[joe-frank-list] Re: RE: Ira Glass etc (Steve Schneider)

Sam Holland sam.holland at gmail.com
Tue Feb 20 10:30:08 PST 2007


I don't think Ira Glass could fairly be called derivative except in
the broadest possible sense, but his show is much less interesting
than Joe Frank's. I often have conversations with people who are fans
of This American Life--I don't know anyone who listens to NPR who
doesn't at least claim to be a listener--and they're always very
enthusiastic, and they want to talk about the show, and talk about
what a visionary radio producer Ira Glass is. And I always tell them
that I think This American Life is boring by comparison.

TAL is "safe" in the way that NPR is "safe." At least--and I might be
completely wrong on this--the way I perceive it: that even when
addressing dark or unsettling subject matter, I never lose the sense
that I'm listening to the voice of reason, the authoritative tone. Am
I talking out of my ass? And on Joe Frank's show, anything could
happen. Reason is abandoned. I might be listening to an entire
episode's worth of lunatic ranting. The only thing I'm really sure of
is that it's going to be either sixty or thirty minutes long. I don't
get that from Ira Glass. And I don't really feel that Glass is an
artist so much as an editor or curator, presiding over the
storytelling equivalent of Sound and Spirit.
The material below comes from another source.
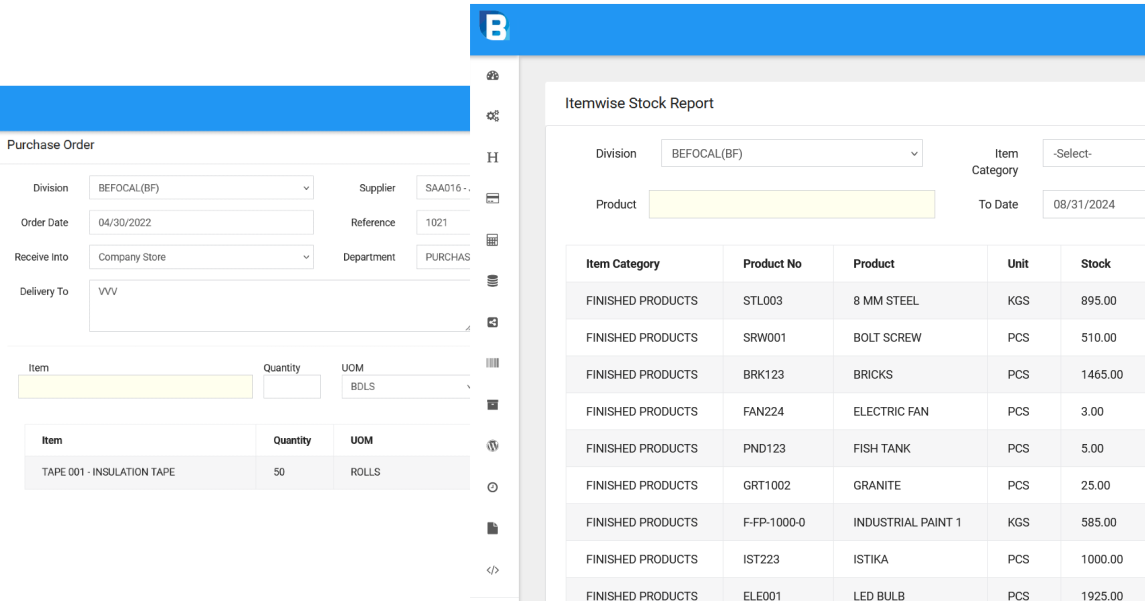Image resolution: width=1145 pixels, height=601 pixels.
Task: Click the document file icon in sidebar
Action: click(x=492, y=528)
> ------------------------------
>
> Message: 4
> Date: Sun, 18 Feb 2007 15:49:47 -0500
> From: "Steve Schneider" <scs1 at theavocadopapers.com>
> Subject: RE: [joe-frank-list] Ira Glass etc
> To: "'Joe Frank Mailing List'" <joe-frank-list at armory.com>
> Message-ID:
>         <200702182049.l1IKnuCo018370 at svcstatl08.hotspot.t-mobile.com>
> Content-Type: text/plain; charset="us-ascii"
>
> Re the last few posts about TAL and Ira Glass: This American Life is a
> fantastic show.  I don't know what "edgy" even means (or "abstract," for
> that matter); what I do know is that, like Joe Frank's work, TAL is
> ground-breaking radio.  But they're utterly different!  I have never, once,
> sensed that Glass was trying to emulate or rip off JF.  TAL seems to me to
> be essentially a magazine: two, three, or rour features reported on by
> various producers, with the occasional fiction thrown in (e.g. D. Sedaris
> reading a short story).  JF's shows are simply nothing like that, and I'm
> referring to any of his formats: the "reality" shows such as the Karma
> series; the improvised, highly edited radio dramas; the fictional
> monologues; the non-fictional monologues such as "No Show"; and so on.
>
> I have seen Glass credit JF at least twice (which is nice, although I'm not
> entirely sure that he owes much artistically to JF).  When JF has mentioned
> Glass, there has been a tinge of annoyance or jealousy, and frankly I'm not
> sure why.  As far as the "God, I really hate David Sedaris and Ira Glass,
> those two miserable geeks, those wretched freaks.  They should move in
> together, adopt children, leave the country, maybe go to mars. What do you
> think?" quote, which I believe starts off the women-police-officer show: are
> we really supposed to take that 100% seriously?  Especially in a show
> devoted to getting a rise out of people and especially women (by suggesting
> that women are not fit to be police officers)?  In another, he complains
> about the phenomenal (by public-radio standards) success of TAL, but in that
> piece, he seems to me to be complaining mostly about the lack of support
> that his show gets (from KCRW, I guess).  I've never sensed any real
> animosity towards Glass from JF.  With most of JF, a lot is open to
> interpretation, of course...
>
> Look, I basically spent half of 2004 and most of 2005 working through the JF
> shows -- to the extent that I didn't even read many books during that time.
> I must have listened to some of the shows 30 times.  I'm a huge admirer.
> But only on a JF mailing list could Ira Glass be seen as a sell-out, or as
> being too mainstream.  (Not that this post is, necessarily, saying that, but
> I've seen a lot of bitterness directed towards Glass -- which is funny: I
> doubt there would be any of that were it not for the coincidence that IG was
> an intern for JF long, long ago).
>
> I guess what I'd like to know is, what do people think that Glass "stole"
> from JF?  What things?  Specifically?
>
> -- Steve.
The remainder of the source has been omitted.